Students serve in San Antonio
Spring break is generally seen as a mini-vacation from academic studies. For some college students, it is also another opportunity to serve others.
Nine students from the Wesley Center at Oklahoma City University and eight from the Wesley Foundation at the University of Central Oklahoma traveled to San Antonio during Spring Break 2010. They were led by two sisters who are Oklahoma clergywomen: Jennifer Long, OCU director of Religious Life, and Leslie Long, UCO campus minister.
These young people spent the week of March 14-20 working in small groups at a number of mission sites in the Texas city. They helped non-profit organizations that included Habitat for Humanity, Mission Road Developmental Center for people with mental disabilities, Sunrise Children’s Program, and a food bank.
Their time in San Antonio was coordinated by DOOR (Discovering Opportunities for Outreach and Reflection). This program began as a Mennonite mission outreach in Denver in 1986. It now operates in six cities across the United States. Goals are to expose people to the needs of urban areas; to challenge participants to consider biblical responses to issues of poverty, racism, and injustice; and to help them discover how their gifts can help meet those needs.
The response of the students from Oklahoma proved those goals were accomplished.
Kristia Ford, an OCU junior majoring in religion, described a poignant moment for her while she served at Catholic Worker House, which is a ministry to the homeless. "A man named Jim runs the place and feeds around 80 people breakfast and lunch every day," she said. "The people are homeless or have to choose between paying rent and feeding their family. I was amazed by the fellowship and community these people had.
"I anticipated that I was going to minister to the people, but I fully believe they ministered more to me. It was a true blessing to realize that you can learn from anyone."
OCU senior Clayton Miller, a religion major, has been involved in a number of mission endeavors and looked forward to his experience in San Antonio. For three consecutive days, he was assigned tasks such as folding and mailing flyers. His group’s visit to a gardening site looked more promising—until he was assigned the task of weeding.

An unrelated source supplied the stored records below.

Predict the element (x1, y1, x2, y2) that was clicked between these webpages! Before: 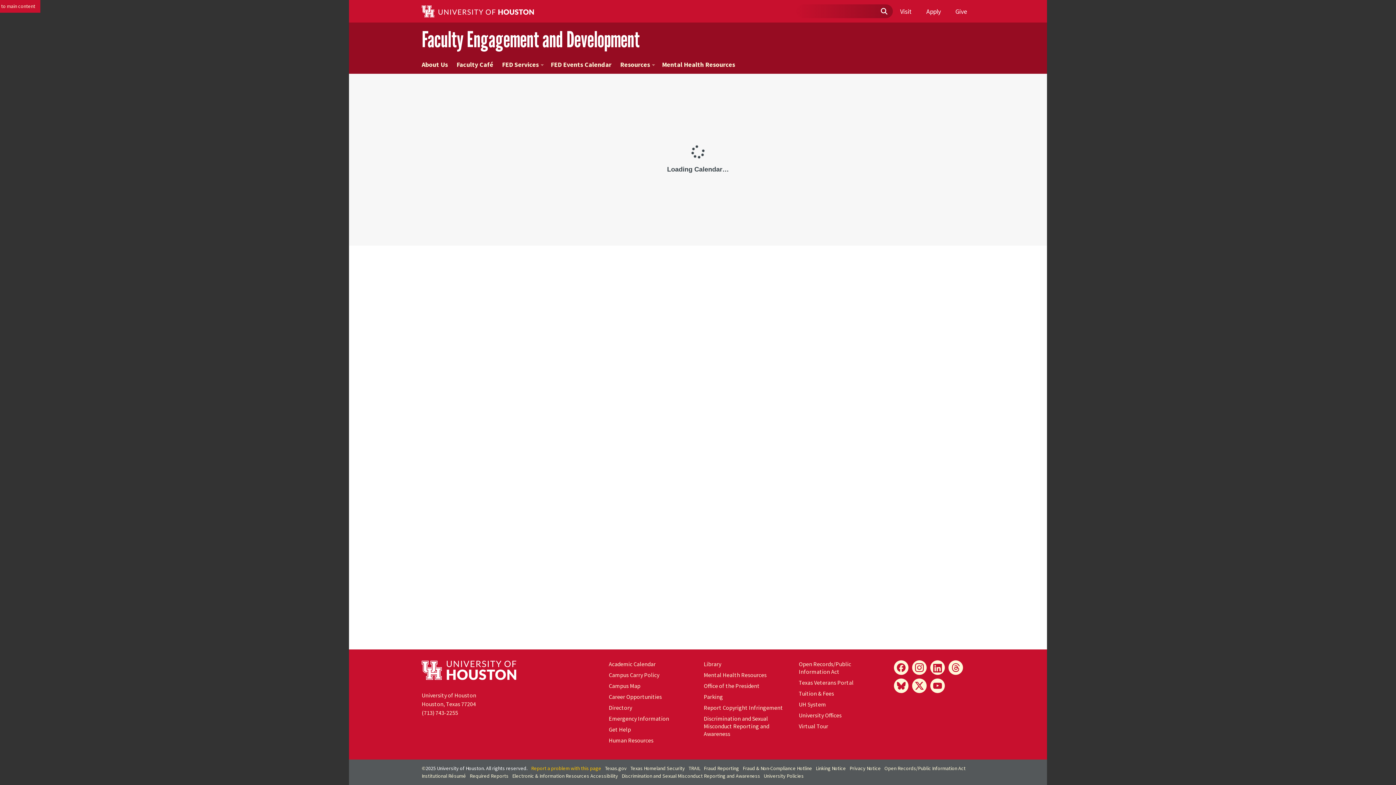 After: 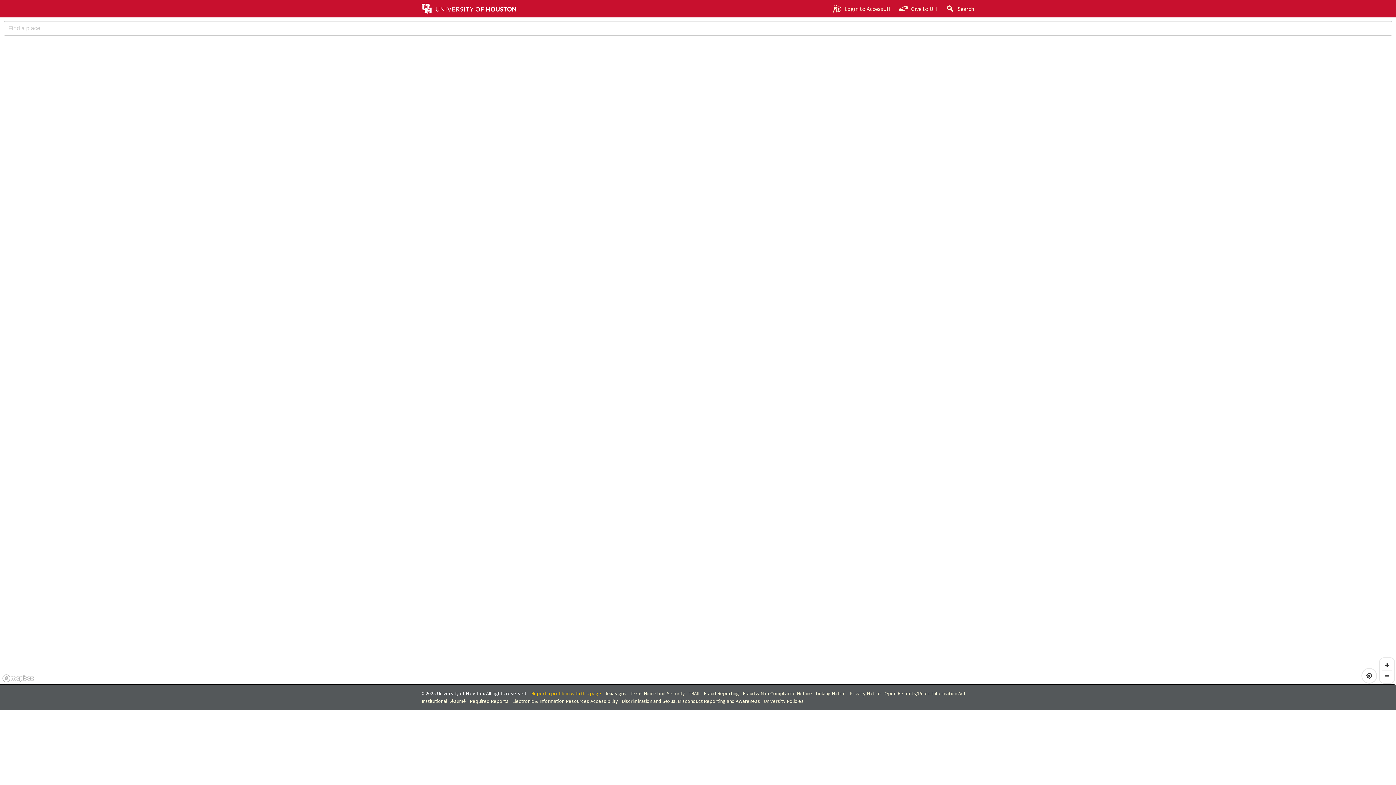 Action: label: Campus Map bbox: (608, 682, 640, 689)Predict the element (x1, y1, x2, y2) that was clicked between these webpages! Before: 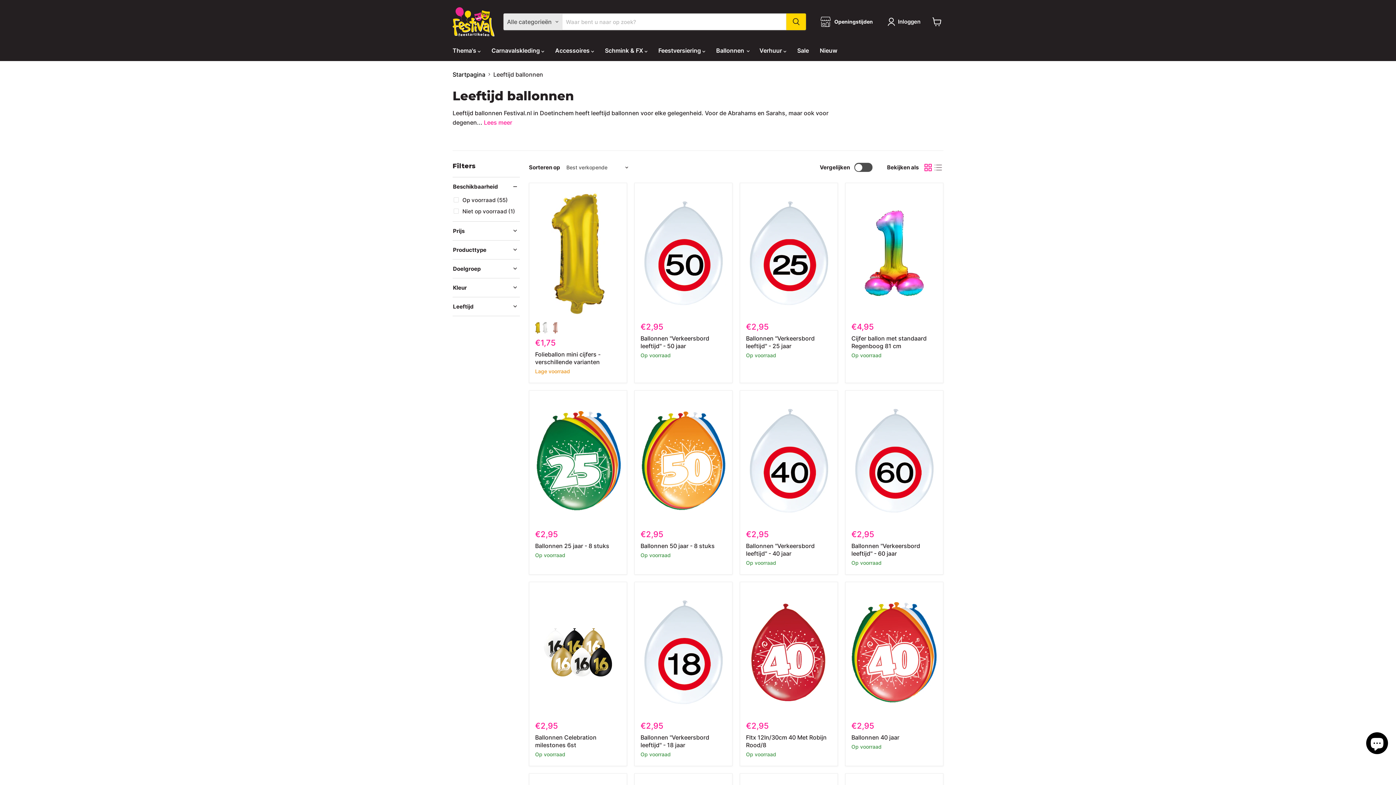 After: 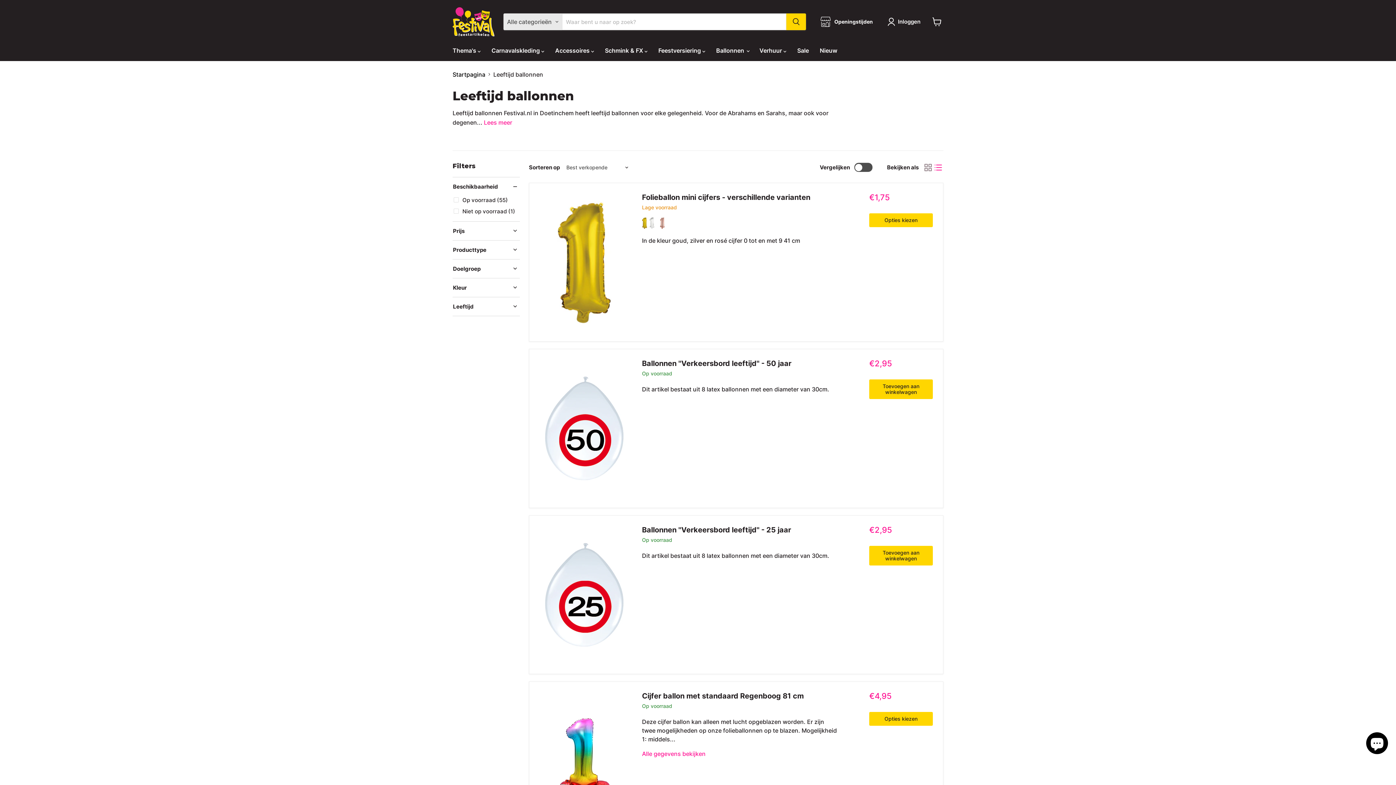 Action: bbox: (933, 162, 943, 172) label: list viewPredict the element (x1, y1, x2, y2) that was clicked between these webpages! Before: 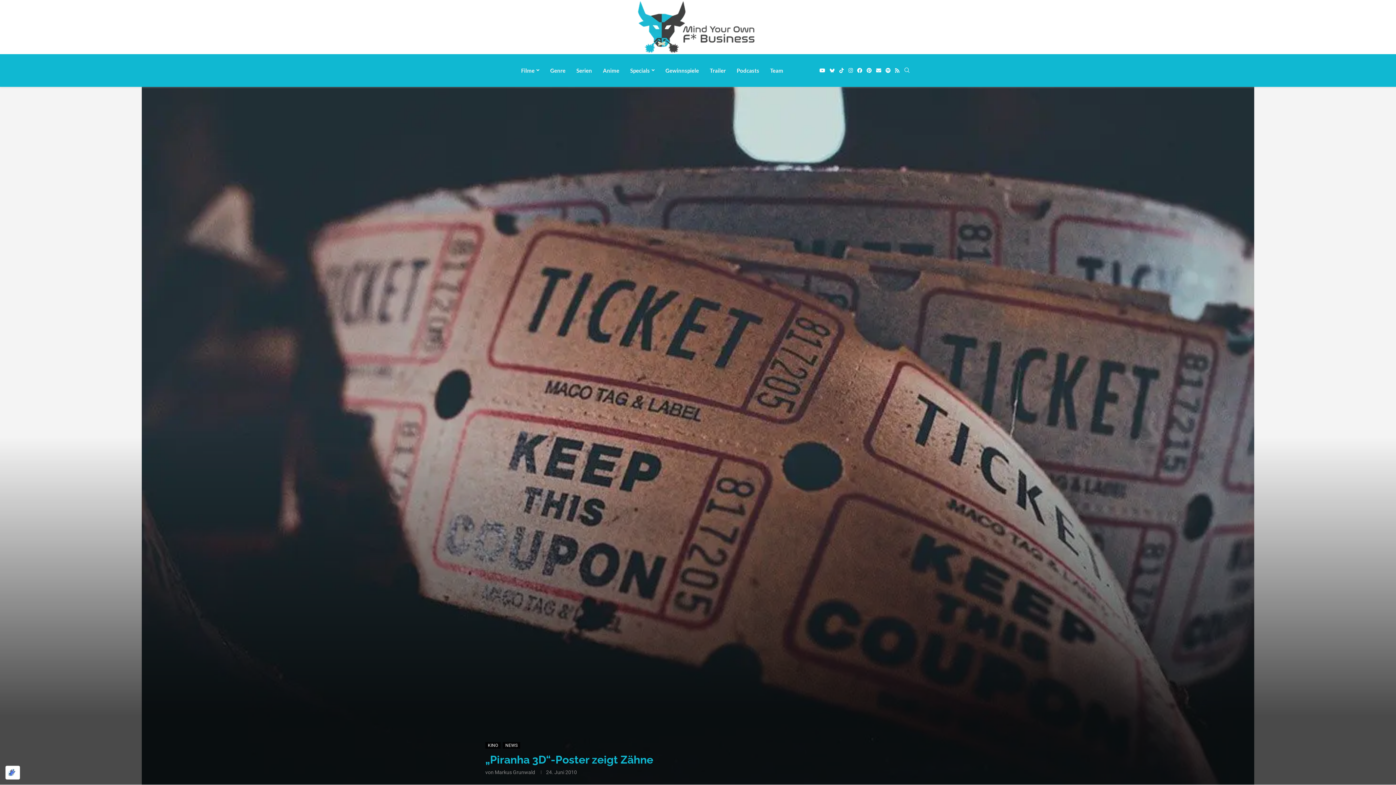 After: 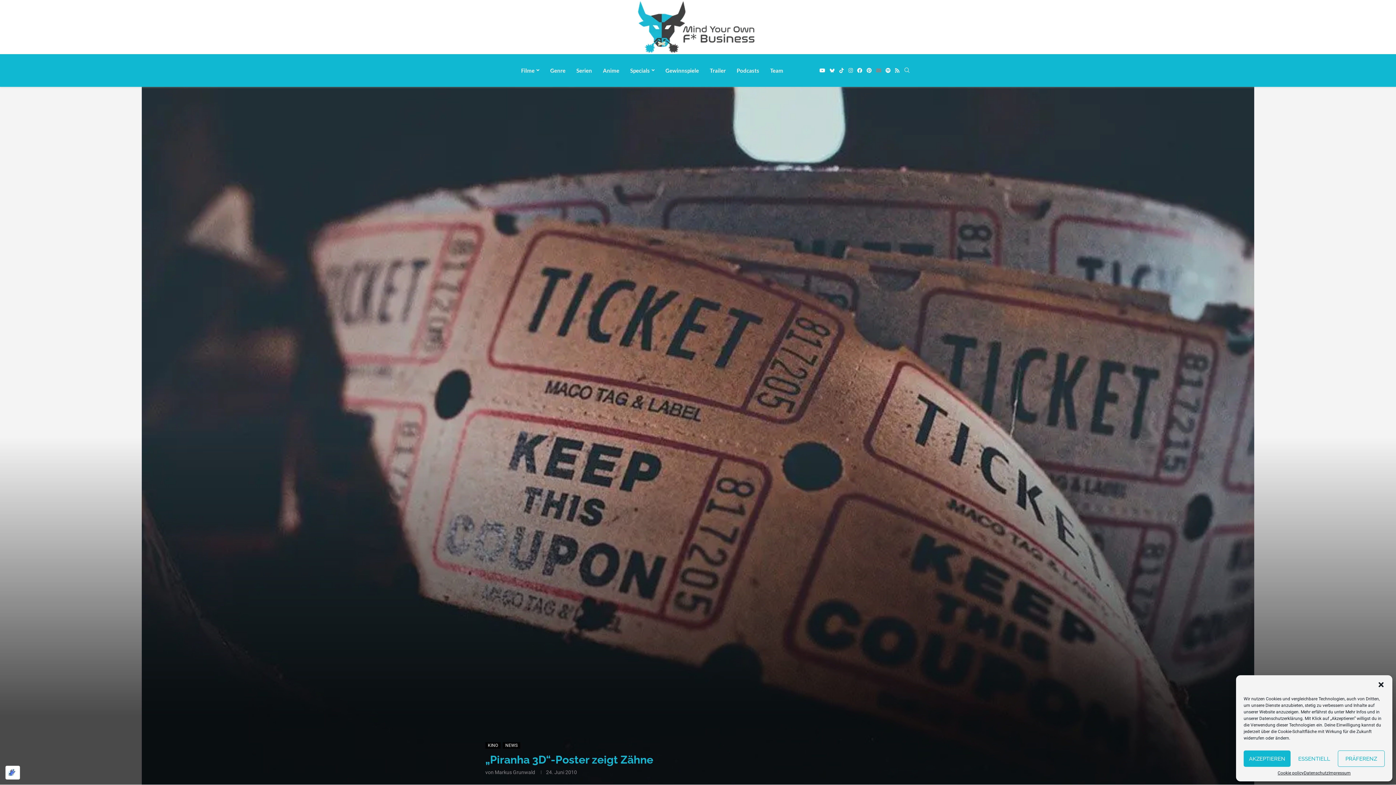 Action: label: Email bbox: (876, 67, 881, 73)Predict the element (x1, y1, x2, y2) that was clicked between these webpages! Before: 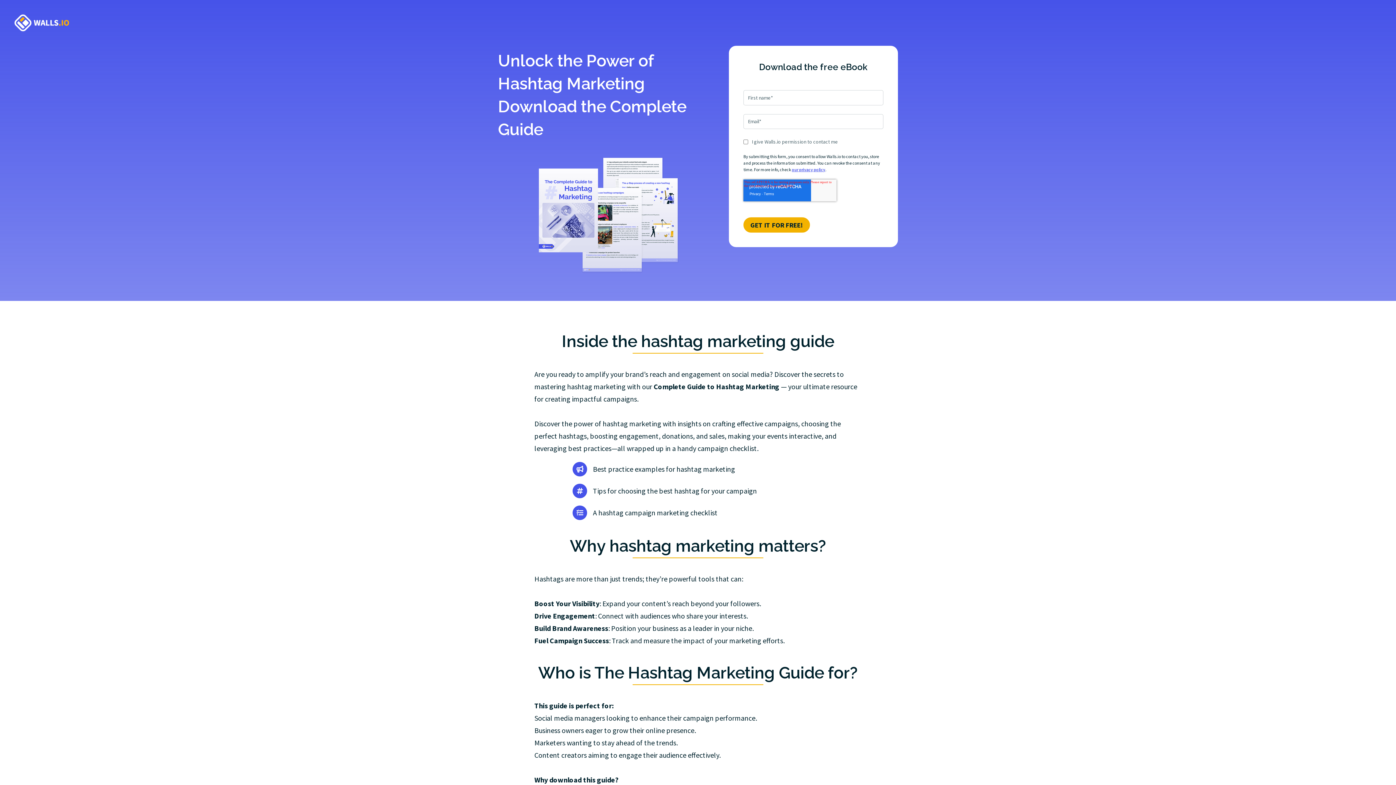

"I did not have fun," Miller said, "but I knew that my work was necessary and helpful."
Seeing a variety of needs and ways to respond to them expanded the world vision for these young people. They were inspired to continue such ministry in their own locations.
"We were all pushed out of our comfort zones" was the assessment of sophomore Alyssa Wardwell, also a religion major, "but it was in those moments where we saw God the most. It’s a beautiful thing to be a part of something much larger than ourselves, which calls us to love unconditionally."